Edward Clemens Lord (or Edward C. Lord, D.D.) (1817–1887) was a Baptist missionary to China during the late Qing dynasty.

== Early life ==
Lord was born at Carlisle, New York, January 22, 1817.

His father was a Connecticut Yankee, his mother a native of Massachusetts. Edward had nine siblings, including a sister, Esther Lord McNeill, a temperance movement leader, who cared for Edward's children while he worked in China.

He was a graduate of the Hamilton Literary & Theological Institution.

== Career ==
He was ordained at Preston Hollow, N.Y., August 27, 1846, having previously received an appointment as a missionary to China. He reached Ningbo on June 20, 1847. He worked with Dr. Macgowan in the care of that station.

Having acquired the language, he was able to preach to the natives and converse with them on religious subjects. His wife's health required him to return to the US, which he reached at the close of 1851. After a little less than two years, he returned to Ningbo. Arriving June 1, 1854, he resumed his missionary labors, alongside Knowlton.

== Writing ==
Lord also performed some work in his study. Writing to the executive committee, in 1860, he noted, "My notes on the Epistles to the Hebrews and Romans have been completed, and considerable other labor of a similar kind has been performed." The next year he wrote, "My notes on the First Epistle to the Corinthians have been completed and put to press. My notes on Ephesians have been carefully revised, and those on Second Corinthians are in course of preparation." In 1863 he wrote, "At [Ningbo], in my own neighborhood, I have plenty of work, and I am thankful to say there is much encouragement.
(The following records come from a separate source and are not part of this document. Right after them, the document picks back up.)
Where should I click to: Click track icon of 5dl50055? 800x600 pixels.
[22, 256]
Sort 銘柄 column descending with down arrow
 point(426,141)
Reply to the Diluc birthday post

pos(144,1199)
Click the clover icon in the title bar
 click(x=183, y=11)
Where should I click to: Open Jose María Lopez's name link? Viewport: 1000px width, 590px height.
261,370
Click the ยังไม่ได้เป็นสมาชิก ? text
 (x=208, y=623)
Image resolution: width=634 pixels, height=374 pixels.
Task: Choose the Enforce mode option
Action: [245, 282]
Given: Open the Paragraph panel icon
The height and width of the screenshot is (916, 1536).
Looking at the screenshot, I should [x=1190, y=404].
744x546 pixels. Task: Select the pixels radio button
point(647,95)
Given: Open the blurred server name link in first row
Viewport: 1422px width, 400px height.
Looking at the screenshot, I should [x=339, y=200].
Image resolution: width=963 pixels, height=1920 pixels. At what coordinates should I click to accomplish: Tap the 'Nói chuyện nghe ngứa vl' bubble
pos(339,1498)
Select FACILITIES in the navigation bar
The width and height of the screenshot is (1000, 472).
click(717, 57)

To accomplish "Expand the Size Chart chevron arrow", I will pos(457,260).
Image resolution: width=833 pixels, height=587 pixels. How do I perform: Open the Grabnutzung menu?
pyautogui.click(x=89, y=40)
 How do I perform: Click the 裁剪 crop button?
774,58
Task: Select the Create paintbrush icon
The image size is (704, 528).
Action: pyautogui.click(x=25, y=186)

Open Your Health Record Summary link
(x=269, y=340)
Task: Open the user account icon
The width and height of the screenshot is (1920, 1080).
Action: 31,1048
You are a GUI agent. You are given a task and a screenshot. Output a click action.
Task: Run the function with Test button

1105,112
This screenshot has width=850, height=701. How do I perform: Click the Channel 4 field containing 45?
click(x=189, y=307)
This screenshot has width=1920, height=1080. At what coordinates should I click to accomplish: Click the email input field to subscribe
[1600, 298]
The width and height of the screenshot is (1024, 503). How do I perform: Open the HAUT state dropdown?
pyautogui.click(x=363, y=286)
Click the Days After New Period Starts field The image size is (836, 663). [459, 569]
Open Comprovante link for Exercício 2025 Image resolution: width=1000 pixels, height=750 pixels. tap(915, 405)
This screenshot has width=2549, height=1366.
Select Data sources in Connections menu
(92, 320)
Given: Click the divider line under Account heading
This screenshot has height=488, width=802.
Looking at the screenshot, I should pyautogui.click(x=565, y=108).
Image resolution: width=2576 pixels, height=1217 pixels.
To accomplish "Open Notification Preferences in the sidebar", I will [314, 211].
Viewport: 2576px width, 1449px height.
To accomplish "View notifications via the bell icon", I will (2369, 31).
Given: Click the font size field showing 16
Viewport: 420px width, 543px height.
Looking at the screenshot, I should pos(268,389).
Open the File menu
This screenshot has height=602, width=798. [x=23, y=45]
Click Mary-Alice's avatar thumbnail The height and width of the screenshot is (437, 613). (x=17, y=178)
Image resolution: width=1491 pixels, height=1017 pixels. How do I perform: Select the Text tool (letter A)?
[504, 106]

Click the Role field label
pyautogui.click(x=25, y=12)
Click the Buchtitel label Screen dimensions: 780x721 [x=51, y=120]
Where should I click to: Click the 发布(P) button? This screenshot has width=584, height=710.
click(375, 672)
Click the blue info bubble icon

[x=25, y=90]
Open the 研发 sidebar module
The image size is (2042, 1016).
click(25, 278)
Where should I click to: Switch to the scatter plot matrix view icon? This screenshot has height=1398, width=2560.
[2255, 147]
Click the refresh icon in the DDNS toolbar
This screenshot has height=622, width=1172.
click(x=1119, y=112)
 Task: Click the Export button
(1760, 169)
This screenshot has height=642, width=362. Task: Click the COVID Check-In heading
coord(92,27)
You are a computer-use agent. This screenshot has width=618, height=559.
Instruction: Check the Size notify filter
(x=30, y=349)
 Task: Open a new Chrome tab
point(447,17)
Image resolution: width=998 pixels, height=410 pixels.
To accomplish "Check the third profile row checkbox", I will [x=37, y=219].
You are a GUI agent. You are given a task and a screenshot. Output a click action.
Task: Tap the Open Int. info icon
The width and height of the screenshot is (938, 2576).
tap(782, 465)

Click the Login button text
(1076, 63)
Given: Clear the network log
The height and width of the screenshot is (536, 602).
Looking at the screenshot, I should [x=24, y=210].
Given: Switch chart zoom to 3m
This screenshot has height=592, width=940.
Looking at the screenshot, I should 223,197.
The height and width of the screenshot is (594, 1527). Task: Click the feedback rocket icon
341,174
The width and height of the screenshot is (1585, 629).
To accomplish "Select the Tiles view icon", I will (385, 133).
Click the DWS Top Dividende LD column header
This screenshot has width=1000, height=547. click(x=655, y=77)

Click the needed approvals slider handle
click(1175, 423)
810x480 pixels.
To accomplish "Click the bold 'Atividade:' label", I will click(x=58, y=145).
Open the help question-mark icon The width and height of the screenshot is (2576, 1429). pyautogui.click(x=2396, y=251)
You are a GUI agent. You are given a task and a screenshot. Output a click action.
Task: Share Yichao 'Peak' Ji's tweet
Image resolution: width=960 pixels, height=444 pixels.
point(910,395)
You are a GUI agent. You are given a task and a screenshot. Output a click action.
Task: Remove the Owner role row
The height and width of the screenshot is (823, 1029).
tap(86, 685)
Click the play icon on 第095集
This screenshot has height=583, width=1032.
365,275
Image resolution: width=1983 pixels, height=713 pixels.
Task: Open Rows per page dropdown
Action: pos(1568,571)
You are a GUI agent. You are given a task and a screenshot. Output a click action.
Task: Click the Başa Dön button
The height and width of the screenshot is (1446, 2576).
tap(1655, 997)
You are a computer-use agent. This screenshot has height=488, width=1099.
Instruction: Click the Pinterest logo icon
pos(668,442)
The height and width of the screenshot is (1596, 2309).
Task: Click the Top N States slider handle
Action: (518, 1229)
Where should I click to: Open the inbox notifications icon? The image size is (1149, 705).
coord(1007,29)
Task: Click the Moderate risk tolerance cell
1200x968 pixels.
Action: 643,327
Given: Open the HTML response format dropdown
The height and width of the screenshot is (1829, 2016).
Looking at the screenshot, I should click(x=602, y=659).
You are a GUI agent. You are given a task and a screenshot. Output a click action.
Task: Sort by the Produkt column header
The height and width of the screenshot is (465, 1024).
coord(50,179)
At the communion season, about three months ago, I baptized five persons, three men and two women, and I have at present several applicants."

== Diplomat ==
In July, 1864 he entered the diplomatic service of the United States in China, and performed less of missionary service for several years. His formal connection with the Missionary Union was eventually resumed. He had charge of two chapels in Ningbo, aided in his work by three native preachers.
Lord died in China on 17 September 1887.